In spite of your best attempts, you can sometimes run into things that can hinder your hearing protection, both at home and at the job. And that can be discouraging. After all, you’re striving to do what you’re supposed to do! You wear your earmuffs every day while working; you wear earplugs when you go to a concert; and you avoid your loud Uncle Joe who is constantly shouting in your ears (although, maybe you just don’t really enjoy Uncle Joe).

Here’s the point, when you’re doing everything correctly but you’re still having trouble, it can be discouraging. The good thing is that once you find out about some of these simple challenges that can mess with your hearing protection, you can prepare yourself better. And this will keep your ear protection working effectively even when you’re experiencing a bit of difficulty.

1. Using The Wrong Type of Hearing Protection

There are two handy and basic categories of ear protection: earmuffs and earplugs. Earplugs are little and, as the name suggests, can be inserted right into the ear canal. Earmuffs look like a pair of 70’s headphones, but instead of music, they provide protection for your hearing by blocking outside sound.

  • Earplugs are suggested when you’re in a setting where the sound is fairly continuous.
  • Earmuffs are recommended in circumstances where loud sounds are more intermittent.

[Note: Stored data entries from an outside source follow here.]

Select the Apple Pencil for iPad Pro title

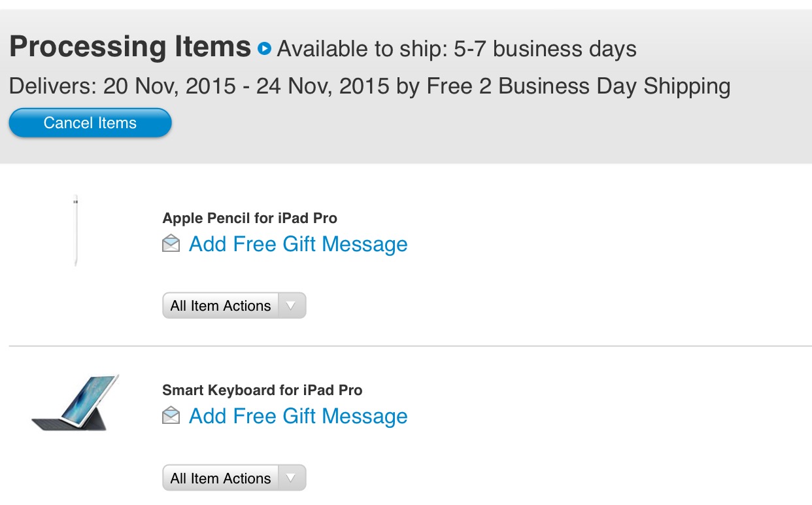[x=250, y=218]
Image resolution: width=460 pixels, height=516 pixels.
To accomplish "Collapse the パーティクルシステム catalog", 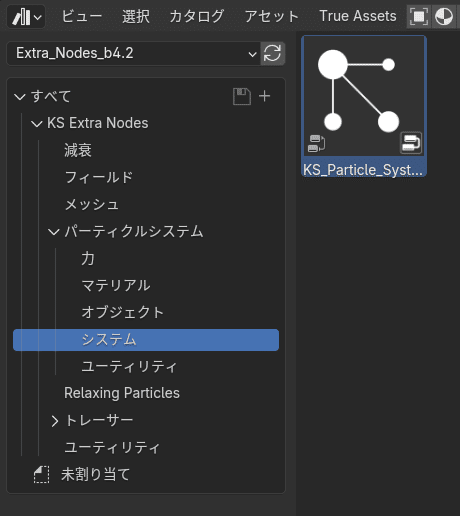I will click(54, 232).
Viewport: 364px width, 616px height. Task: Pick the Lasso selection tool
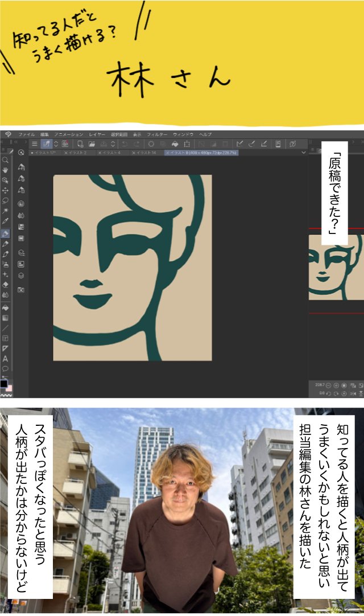5,200
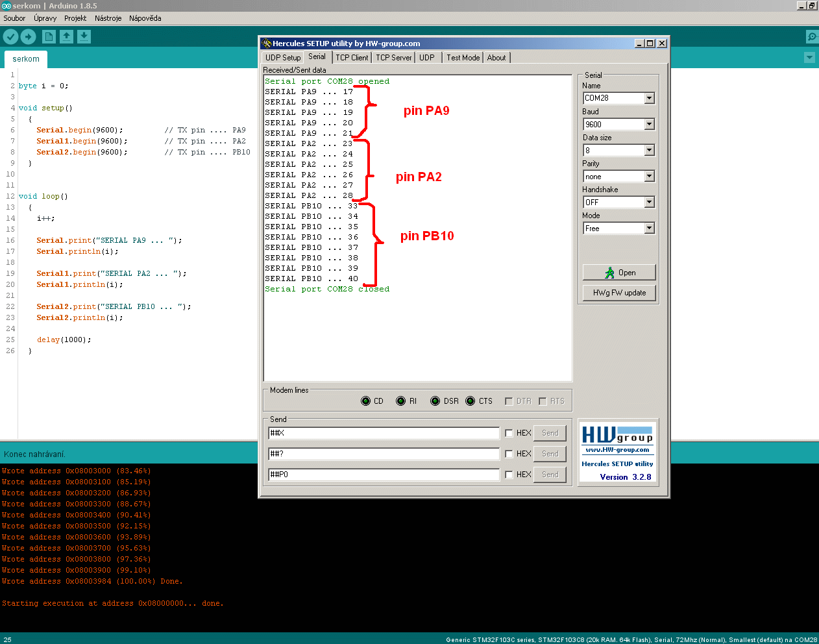
Task: Open the Nástroje menu
Action: coord(108,18)
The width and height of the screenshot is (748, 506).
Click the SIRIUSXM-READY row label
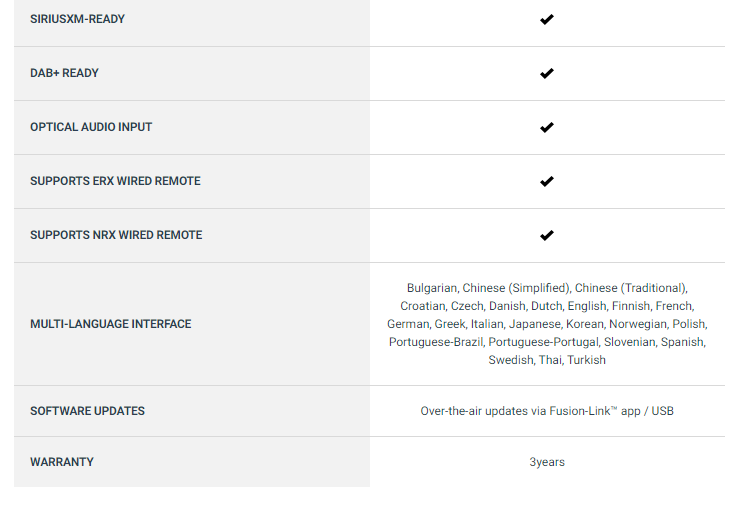coord(77,19)
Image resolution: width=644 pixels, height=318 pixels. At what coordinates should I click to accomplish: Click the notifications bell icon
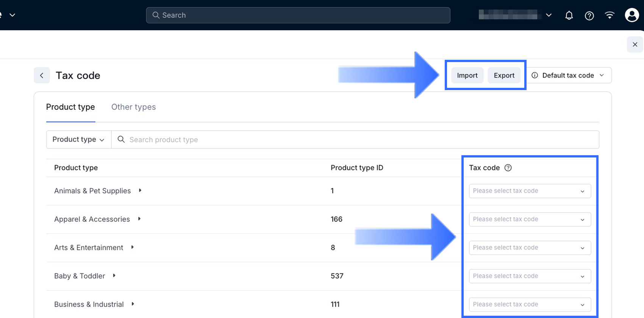click(x=569, y=16)
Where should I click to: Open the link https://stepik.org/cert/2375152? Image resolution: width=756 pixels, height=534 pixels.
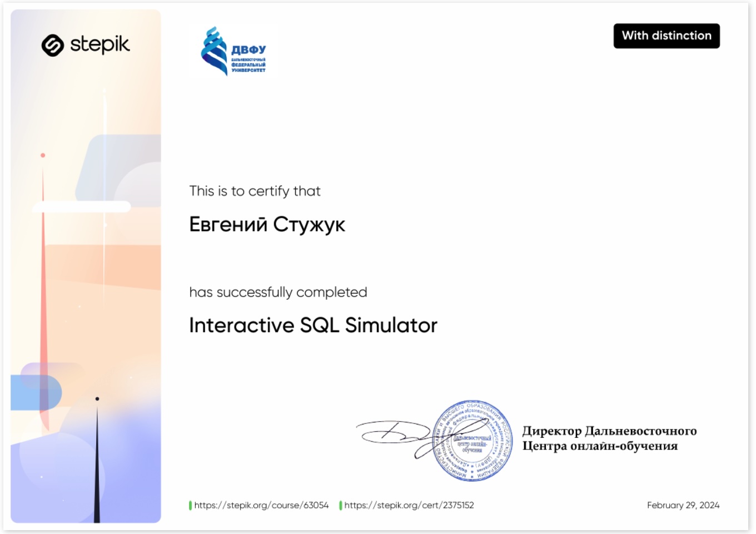(x=409, y=506)
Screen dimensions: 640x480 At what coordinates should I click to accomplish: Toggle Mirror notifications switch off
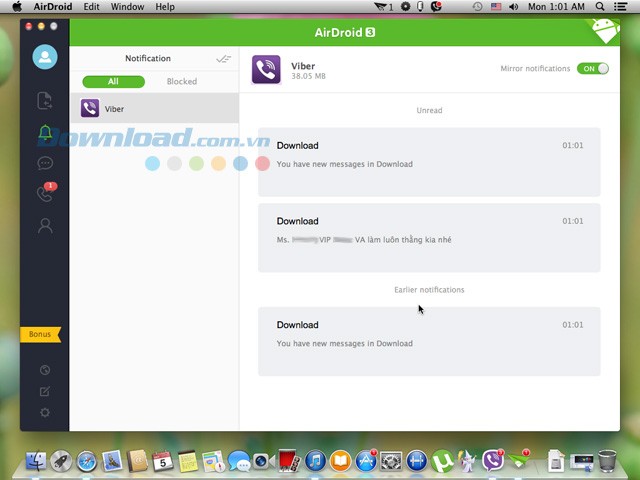click(x=592, y=69)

The reasons for that are pretty simple: you’ll want to remove your hearing protection when it isn’t noisy, and that’s less difficult to do with earmuffs than earplugs. Earplugs are extremely easy to lose (especially if they’re cheap and disposable anyway), so you don’t want to be in a situation where you remove an earplug, misplace it, and then need it later.

You will be fine if you wear the correct protection in the right scenario.

2. Your Ear Protection Can be Affected by Your Anatomy

There are many variables in human anatomy from person to person. That’s why your Uncle Joe has such large vocal cords and you have more normal-sized vocal cords. It’s also why your ear canal may be smaller than the average person’s.

This can cause complications with your hearing protection. Disposable earplugs, for instance, are made with a t-shirt mentality: small, medium, and large (if not one-size-fits-all). So, perhaps you give up in frustration because you have tiny ear canals, and you quit using any hearing protection.

This can leave you exposed to risk, undermining the hearing protection you were trying to give yourself. The same thing can occur if, for example, your ears are a bit larger, making earmuff style protectors awkward. For people who work in loud environments, a custom fit pair of hearing protection is a good investment.

3. Assess if There’s Any Wear And Tear on Your Hearing Protection

If you’re wearing your hearing protection every day, you should give yourself a pat on the back. But day-to-day usage will result in wear and tear to your hearing protection which you need to keep an eye on.

  • When they’re no longer pliable, replace the cushions on your earmuffs.
  • If you use earmuffs, check the band. The band will need to be replaced if the elastic is worn out and doesn’t hold the earmuffs tight.
  • Your hearing protection should be kept clean. Earwax serves a practical purpose in your body but it can also collect on your hearing protection. Just make sure that you wash properly; if you’re washing a set of earmuffs, take the earmuffs apart. If you’re rinsing earplugs, don’t drop them into the drain.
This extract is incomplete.